ABOUT THIS TASK — Would you repeat each line below precisely as it stands?

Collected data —

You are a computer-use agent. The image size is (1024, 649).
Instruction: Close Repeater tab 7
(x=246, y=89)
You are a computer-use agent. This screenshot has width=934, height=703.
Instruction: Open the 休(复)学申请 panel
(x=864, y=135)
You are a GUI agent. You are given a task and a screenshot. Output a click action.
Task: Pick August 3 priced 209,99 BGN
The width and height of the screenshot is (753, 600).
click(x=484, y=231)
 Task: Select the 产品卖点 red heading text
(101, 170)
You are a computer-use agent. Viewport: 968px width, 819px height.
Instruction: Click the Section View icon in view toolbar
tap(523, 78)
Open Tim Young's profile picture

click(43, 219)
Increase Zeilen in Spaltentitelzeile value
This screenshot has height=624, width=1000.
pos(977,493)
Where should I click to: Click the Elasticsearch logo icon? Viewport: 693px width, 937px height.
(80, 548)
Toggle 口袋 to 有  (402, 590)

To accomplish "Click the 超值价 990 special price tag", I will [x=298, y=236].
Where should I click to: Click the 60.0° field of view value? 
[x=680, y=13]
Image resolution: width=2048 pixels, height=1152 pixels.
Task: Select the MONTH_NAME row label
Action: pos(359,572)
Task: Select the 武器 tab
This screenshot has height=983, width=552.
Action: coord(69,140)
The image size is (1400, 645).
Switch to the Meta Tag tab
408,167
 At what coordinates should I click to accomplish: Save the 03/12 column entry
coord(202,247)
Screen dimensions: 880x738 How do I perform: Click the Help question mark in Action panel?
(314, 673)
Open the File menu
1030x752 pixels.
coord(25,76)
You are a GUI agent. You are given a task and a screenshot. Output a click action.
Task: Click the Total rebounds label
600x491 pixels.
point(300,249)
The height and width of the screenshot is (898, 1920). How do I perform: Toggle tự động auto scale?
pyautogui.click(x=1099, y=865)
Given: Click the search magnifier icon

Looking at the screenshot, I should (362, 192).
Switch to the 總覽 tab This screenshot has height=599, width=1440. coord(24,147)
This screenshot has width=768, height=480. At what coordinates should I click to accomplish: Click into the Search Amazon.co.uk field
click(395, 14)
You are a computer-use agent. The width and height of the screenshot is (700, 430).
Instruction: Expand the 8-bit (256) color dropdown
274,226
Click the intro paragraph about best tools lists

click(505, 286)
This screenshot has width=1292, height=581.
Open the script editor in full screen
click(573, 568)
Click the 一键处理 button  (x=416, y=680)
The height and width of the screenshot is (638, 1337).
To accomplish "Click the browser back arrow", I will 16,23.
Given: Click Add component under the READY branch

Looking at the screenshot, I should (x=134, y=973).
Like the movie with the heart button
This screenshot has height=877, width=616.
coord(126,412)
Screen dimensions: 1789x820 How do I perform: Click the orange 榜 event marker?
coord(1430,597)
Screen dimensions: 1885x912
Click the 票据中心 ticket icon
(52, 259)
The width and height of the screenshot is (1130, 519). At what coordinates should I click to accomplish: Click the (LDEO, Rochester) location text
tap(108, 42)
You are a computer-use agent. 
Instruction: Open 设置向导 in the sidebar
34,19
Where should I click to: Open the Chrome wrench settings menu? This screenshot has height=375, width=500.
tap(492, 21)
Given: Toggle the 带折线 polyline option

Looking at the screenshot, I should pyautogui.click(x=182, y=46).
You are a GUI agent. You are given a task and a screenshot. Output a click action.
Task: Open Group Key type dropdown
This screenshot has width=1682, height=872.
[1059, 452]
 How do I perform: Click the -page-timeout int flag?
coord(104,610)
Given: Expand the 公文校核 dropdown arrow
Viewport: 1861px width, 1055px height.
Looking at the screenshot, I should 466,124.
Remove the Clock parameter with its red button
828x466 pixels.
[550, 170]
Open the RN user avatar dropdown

TASK RESPONSE —
You are a computer-use agent. The image size is (1024, 649).
Instruction: Close Repeater tab 7
(x=246, y=89)
You are a computer-use agent. This screenshot has width=934, height=703.
Instruction: Open the 休(复)学申请 panel
(x=864, y=135)
You are a GUI agent. You are given a task and a screenshot. Output a click action.
Task: Pick August 3 priced 209,99 BGN
The width and height of the screenshot is (753, 600).
click(x=484, y=231)
 Task: Select the 产品卖点 red heading text
(101, 170)
You are a computer-use agent. Viewport: 968px width, 819px height.
Instruction: Click the Section View icon in view toolbar
tap(523, 78)
Open Tim Young's profile picture

click(43, 219)
Increase Zeilen in Spaltentitelzeile value
This screenshot has height=624, width=1000.
pos(977,493)
Where should I click to: Click the Elasticsearch logo icon? Viewport: 693px width, 937px height.
(80, 548)
Toggle 口袋 to 有  (402, 590)

To accomplish "Click the 超值价 990 special price tag", I will [x=298, y=236].
Where should I click to: Click the 60.0° field of view value? 
[x=680, y=13]
Image resolution: width=2048 pixels, height=1152 pixels.
Task: Select the MONTH_NAME row label
Action: pos(359,572)
Task: Select the 武器 tab
This screenshot has height=983, width=552.
Action: coord(69,140)
The image size is (1400, 645).
Switch to the Meta Tag tab
408,167
 At what coordinates should I click to accomplish: Save the 03/12 column entry
coord(202,247)
Screen dimensions: 880x738 How do I perform: Click the Help question mark in Action panel?
(314, 673)
Open the File menu
1030x752 pixels.
coord(25,76)
You are a GUI agent. You are given a task and a screenshot. Output a click action.
Task: Click the Total rebounds label
600x491 pixels.
point(300,249)
The height and width of the screenshot is (898, 1920). How do I perform: Toggle tự động auto scale?
pyautogui.click(x=1099, y=865)
Given: Click the search magnifier icon

Looking at the screenshot, I should (362, 192).
Switch to the 總覽 tab This screenshot has height=599, width=1440. coord(24,147)
This screenshot has width=768, height=480. At what coordinates should I click to accomplish: Click into the Search Amazon.co.uk field
click(395, 14)
You are a computer-use agent. The width and height of the screenshot is (700, 430).
Instruction: Expand the 8-bit (256) color dropdown
274,226
Click the intro paragraph about best tools lists

click(505, 286)
This screenshot has width=1292, height=581.
Open the script editor in full screen
click(573, 568)
Click the 一键处理 button  (x=416, y=680)
The height and width of the screenshot is (638, 1337).
To accomplish "Click the browser back arrow", I will 16,23.
Given: Click Add component under the READY branch

Looking at the screenshot, I should (x=134, y=973).
Like the movie with the heart button
This screenshot has height=877, width=616.
coord(126,412)
Screen dimensions: 1789x820 How do I perform: Click the orange 榜 event marker?
coord(1430,597)
Screen dimensions: 1885x912
Click the 票据中心 ticket icon
(52, 259)
The width and height of the screenshot is (1130, 519). At what coordinates should I click to accomplish: Click the (LDEO, Rochester) location text
tap(108, 42)
You are a computer-use agent. 
Instruction: Open 设置向导 in the sidebar
34,19
Where should I click to: Open the Chrome wrench settings menu? This screenshot has height=375, width=500.
tap(492, 21)
Given: Toggle the 带折线 polyline option

Looking at the screenshot, I should pyautogui.click(x=182, y=46).
You are a GUI agent. You are given a task and a screenshot. Output a click action.
Task: Open Group Key type dropdown
This screenshot has width=1682, height=872.
[1059, 452]
 How do I perform: Click the -page-timeout int flag?
coord(104,610)
Given: Expand the 公文校核 dropdown arrow
Viewport: 1861px width, 1055px height.
Looking at the screenshot, I should 466,124.
Remove the Clock parameter with its red button
828x466 pixels.
[550, 170]
Open the RN user avatar dropdown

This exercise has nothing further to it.